Что же касается позитивных суждений,
высказываемых такими литературоведами и критиками, как М.Эпштейн, Б.Гройс,
Вик.Ерофеев, В.Курицын, И.Ильин, М.Липовецкий, А.Якимо-вич, С.Носов, В.Кулаков,
А.Тимофеевский, М.Айзенберг, А.Зорин и другими, то, если отвлечься от некоторых
апологетических перехлестов, ими выявлены некоторые сущностные черты
художественного постмодернизма в нашей стране, как сближающие, так и отличающие
его от постмодерна как феномена современной западной культуры2.
19
В области эстетической теории следует
отметить московского философа и искусствоведа В.Бычкова, который разработал и
применяет к анализу постмодернистского искусства специфический метод, названный
им «ПОСТ-адеквации»3. Бычков считает, что с помощью традиционных
дескриптивных искусство-ведческо-эстетических исследований не удается проникнуть
в суть современных артефактов. Его ПОСТ-адеквации основаны на медитативном
проникновении в анализируемые феномены и последующем выражении медитативного
опыта на вербальном уровне в форме специфических текстов, которые представляют
собой некий многоуровневый и принципиально полисемантичный синтез
философско-искусствоведческих эссе, концептуальных построений, поэтических
структур, потока сознания и т.п.
Постмодернистское умонастроение несет
на себе печать разочарования в идеалах и ценностях Возрождения и Просвещения с
их верой в прогресс, торжество разума, безграничность человеческих возможностей.
Общим для различных национальных вариантов постмодернизма можно считать его
отождествление с именем эпохи «усталой», «энтропийной» культуры, отмеченной
эсхатологическими настроениями, эстетическими мутациями, диффузией больших
стилей, эклектическим смешением художественных языков. Авангардистской установке
на новизну противостоит здесь стремление включить в орбиту современного
искусства весь опыт мировой художественной культуры путем ее ироничного
цитирования. Рефлексия по поводу модернистской концепции мира как хаоса
выливается в опыт игрового освоения этого хаоса, превращения его в среду
обитания человека культуры. Тоска по истории, выражающаяся в том числе и в
эстетическом отношении к ней, смещает центр интересов с темы «эстетика и
политика» на проблему «эстетика и история». Прошлое как бы просвечивает в
постмодернистских произведениях сквозь наслоившиеся стереотипы о нем, снять
которые позволяет метаязык, анализирующий и интерпретирующий язык искусства как
самоценность.
Переход к постмодернизму проявляется и
в возвращении религиозной культуры, носящей амбивалентный характер. Сточки
зрения религии Х.Кюнг определяет новую модель постмодернизма как экуменическую
парадигму, ставящую своей целью единство христианской церкви, мир между
религиями и содружество наций. Множественно-целостный,
плюралистически-холический синтез является основой истинно гуманной
религиозности4.
20
В современных публикациях проводятся
аналогии между авангардом и апофатизмом, постмодернизмом и экуменизмом.
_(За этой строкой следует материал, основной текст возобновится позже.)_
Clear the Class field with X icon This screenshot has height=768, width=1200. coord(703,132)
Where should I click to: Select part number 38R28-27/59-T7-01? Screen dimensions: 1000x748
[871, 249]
Религиозное, сакральное нередко противопоставляется профанной постмодернистской
культуре. Рассматривая постмодернизм в горизонте православия, Т.Горичева видит в
святости юродивого ту силу, которая способна вывести культуру из лабиринтов
«секу-лярного ада» постмодернизма: граничащий с ужасом смех юродивого,
извлекающий смысл из абсурда, указывает путь от отчаяния к надежде. Характеризуя
современность как посткатастрофическую, апокалипсическую эпоху смерти не только
Бога и человека, но и времени и пространства, когда реальность заменяется
гиперреальностью, Горичева считает адекватной формой ее выражения «эстетику
исчезновения». Фиксируя прозаизм и скуку современной жизни, циничную усталость
от псевдомагии поклонения деперсонализированному машинному миру рок-музыки, шуму
«компьютерной литургии», «ритуалу прозрачности» порноискусства, она приходит к
выводу о выпадении постмодернистской культуры из периода классики. На смену
картезианской и гегелевской логике приходит логика тотальной целостности,
полноты самой веши, не нуждающейся в интерпретациях, игнорирующая причины и
следствия, смешивающая культуры и религии. Место утопии и надежды — символов
классической западной парадигмы Нового времени — занимает ирония как эмблема
постнигилизма. В этой нетрадиционной ситуации церковь призвана преобразовать
бред шизофреника в безумие святого — юродство. Горичева считает юродство самой
современной, постмодернистской формой святости на том основании, что уродство
оказалось сегодня единственным источником красоты: лишь отвратительное,
монструозное, гротескное освежает наши чувства в еде, моде, сексе. Неприличное
исчезло, и вызвать отвращение стало почти так же трудно, как поразить красотой.
Уродливая культура юродивого способствует осознанию и снятию противоречия между
идеалом и действительностью, приводит к Богу как высшей ценности5.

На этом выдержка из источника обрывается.